▸ **Excerpted text**:
--- START ---
Timeout on compose screen should be two hours.

iostream:
  Need to protect read/write clause against EINTR better: DONE in prayer
  Need alarm() based signal for write path?
    Does write() ever block on output?
       - timeout in OS?

31/01/2002
==========

Force user name to lower case (possible this should be config option?)

Check whether Apache optimises socket layer.
  - Borrowed obvious options, need some side by side comparisons.

Sanity check preferences file to catch malicious users.

29/01/2002
==========

Reply to all doesn't handle To and Cc list properly!
  Also stray comma on display...

cmd_reply from zoomed list, then cancel => return to wrong message
  - Problem was incorrect range test in cmd_display, now fixed.

Working on correct display for single part msg != TEXTTEXT

25/01/2002
==========

Fixed a number of small bugs:
  . Reply to All where To addr contained a Hidden; group bombed because
    of strcmp on addr->mailbox && addr->host without validity test

  . Core dump if session_idle() after cmd_restart()

  . Core dump if browser back button used when session idle
     (was failing to call session_check_streams() in time).

21/01/2002
==========

Check MSIE: caching for downloads required?
  (As part of put up on plum, then maroon tomorrow)
  - Answer, yes it does (dopey program!)
--- END ---
▸ **Listed records**:
--- START ---
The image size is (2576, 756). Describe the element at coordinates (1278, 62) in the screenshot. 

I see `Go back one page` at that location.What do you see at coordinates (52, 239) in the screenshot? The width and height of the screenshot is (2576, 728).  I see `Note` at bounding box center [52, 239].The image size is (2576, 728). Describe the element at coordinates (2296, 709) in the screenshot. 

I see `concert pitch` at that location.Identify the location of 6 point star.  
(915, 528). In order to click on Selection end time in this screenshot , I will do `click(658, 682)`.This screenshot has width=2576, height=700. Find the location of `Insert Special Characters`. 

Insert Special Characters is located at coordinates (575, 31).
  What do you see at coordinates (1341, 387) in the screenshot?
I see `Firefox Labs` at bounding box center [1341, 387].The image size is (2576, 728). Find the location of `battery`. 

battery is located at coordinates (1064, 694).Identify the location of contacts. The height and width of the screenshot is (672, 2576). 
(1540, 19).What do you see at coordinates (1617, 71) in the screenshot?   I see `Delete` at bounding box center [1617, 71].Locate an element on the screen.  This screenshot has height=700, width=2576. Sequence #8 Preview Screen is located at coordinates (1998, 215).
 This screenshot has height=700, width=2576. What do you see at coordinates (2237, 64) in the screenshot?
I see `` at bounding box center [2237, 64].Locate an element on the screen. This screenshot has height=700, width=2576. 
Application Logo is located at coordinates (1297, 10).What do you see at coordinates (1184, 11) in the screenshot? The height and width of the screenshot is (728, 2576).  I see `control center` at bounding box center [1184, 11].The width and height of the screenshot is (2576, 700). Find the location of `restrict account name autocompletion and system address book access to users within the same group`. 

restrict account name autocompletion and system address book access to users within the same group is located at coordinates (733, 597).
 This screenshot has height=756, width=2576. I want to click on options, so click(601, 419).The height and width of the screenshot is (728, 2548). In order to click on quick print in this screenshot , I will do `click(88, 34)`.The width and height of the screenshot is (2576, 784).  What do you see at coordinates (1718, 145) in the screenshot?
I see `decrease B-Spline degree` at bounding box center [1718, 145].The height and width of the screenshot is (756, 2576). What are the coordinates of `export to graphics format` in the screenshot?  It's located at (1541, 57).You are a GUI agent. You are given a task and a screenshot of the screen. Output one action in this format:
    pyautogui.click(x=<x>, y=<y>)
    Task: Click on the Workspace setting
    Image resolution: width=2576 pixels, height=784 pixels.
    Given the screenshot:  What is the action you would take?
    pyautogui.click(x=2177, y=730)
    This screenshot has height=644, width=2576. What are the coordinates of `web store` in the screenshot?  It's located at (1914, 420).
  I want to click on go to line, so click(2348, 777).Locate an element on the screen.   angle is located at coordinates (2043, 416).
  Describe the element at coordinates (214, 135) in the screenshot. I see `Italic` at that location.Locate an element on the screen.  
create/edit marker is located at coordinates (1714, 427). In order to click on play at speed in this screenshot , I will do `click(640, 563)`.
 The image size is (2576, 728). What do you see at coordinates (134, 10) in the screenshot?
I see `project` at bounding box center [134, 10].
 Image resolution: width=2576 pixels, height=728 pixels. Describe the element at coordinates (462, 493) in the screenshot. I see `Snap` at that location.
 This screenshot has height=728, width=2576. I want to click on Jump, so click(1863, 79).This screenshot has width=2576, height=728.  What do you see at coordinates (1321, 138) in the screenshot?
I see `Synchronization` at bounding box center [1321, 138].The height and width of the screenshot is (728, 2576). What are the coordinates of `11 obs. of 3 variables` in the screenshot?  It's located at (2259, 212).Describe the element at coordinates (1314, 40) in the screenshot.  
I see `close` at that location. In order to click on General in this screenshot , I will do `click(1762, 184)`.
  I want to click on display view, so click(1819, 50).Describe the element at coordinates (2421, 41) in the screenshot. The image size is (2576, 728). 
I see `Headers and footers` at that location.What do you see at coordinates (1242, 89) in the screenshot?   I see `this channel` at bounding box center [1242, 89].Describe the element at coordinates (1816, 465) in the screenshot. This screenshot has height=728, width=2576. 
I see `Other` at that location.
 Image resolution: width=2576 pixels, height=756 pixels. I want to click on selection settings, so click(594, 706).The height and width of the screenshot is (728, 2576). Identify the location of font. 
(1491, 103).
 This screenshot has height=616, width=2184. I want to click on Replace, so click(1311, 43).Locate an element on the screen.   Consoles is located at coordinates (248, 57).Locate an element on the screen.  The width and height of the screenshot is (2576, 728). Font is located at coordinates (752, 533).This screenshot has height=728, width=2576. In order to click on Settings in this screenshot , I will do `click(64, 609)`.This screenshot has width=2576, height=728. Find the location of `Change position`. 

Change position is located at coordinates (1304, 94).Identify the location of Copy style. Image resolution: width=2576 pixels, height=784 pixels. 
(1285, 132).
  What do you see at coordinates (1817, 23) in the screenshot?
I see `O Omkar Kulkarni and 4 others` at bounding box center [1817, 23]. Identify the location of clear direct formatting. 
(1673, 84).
--- END ---
▸ **Required work**:
Continue the dated development notes above from the point where they stop.

▸ **Response to this exercise**:
Tested with MSIE: _appears_ to be working fine now...

Fixed up various session_messages and session_logs
  - run diffs carefully, then install as 0.9.3!

Folders screens cleaned up:
  Fixed width of various fields to stop things wandering around
  Added &nbsp; as placeholders where needed.

20/01/2002
==========

Catch /etc and ~/ escape sequences in maildir, sent-mail and postponed-msgs
  - Dialogues, preferences and prefs files.

Added session parameter to options_parse and subsiduaries for logging

Record target IMAP machine in User login line (optional), useful for
debugging?

Need to catch delete failures.
  - was doing this correctly in 1/2 cases.

prayer.rpt:
  Couple of minor markup/comment bugs

Pound signs.
  - Missing ';' from '&#xxx;". Sigh!

MSIE "application/octet-stream" downloads.
  - Fixed by looking at what SquirrelMail does
  - Short answer is to use Content-Disposition; inline; filename=whatever
  - Still unsure whether IE needs caching switched on

Strip leading path from attachment uploads and downloads:
  present last part only (whether "/" or "\" characters used).

Clear session->dircache if supress_dotfiles triggered!

Move HTML for welcome page out to welcome_path
  - Provided __TIMEOUT__ and __CONTACT__ macros

Report correct message count for mark/aggregate and unmark/aggregate

Fixed supress_dotfiles in master toolbar change dialogue

Use config->login_service_name when generating cmd_abook_xfer screen. 

15/01/2002
==========

Cleanup up release version.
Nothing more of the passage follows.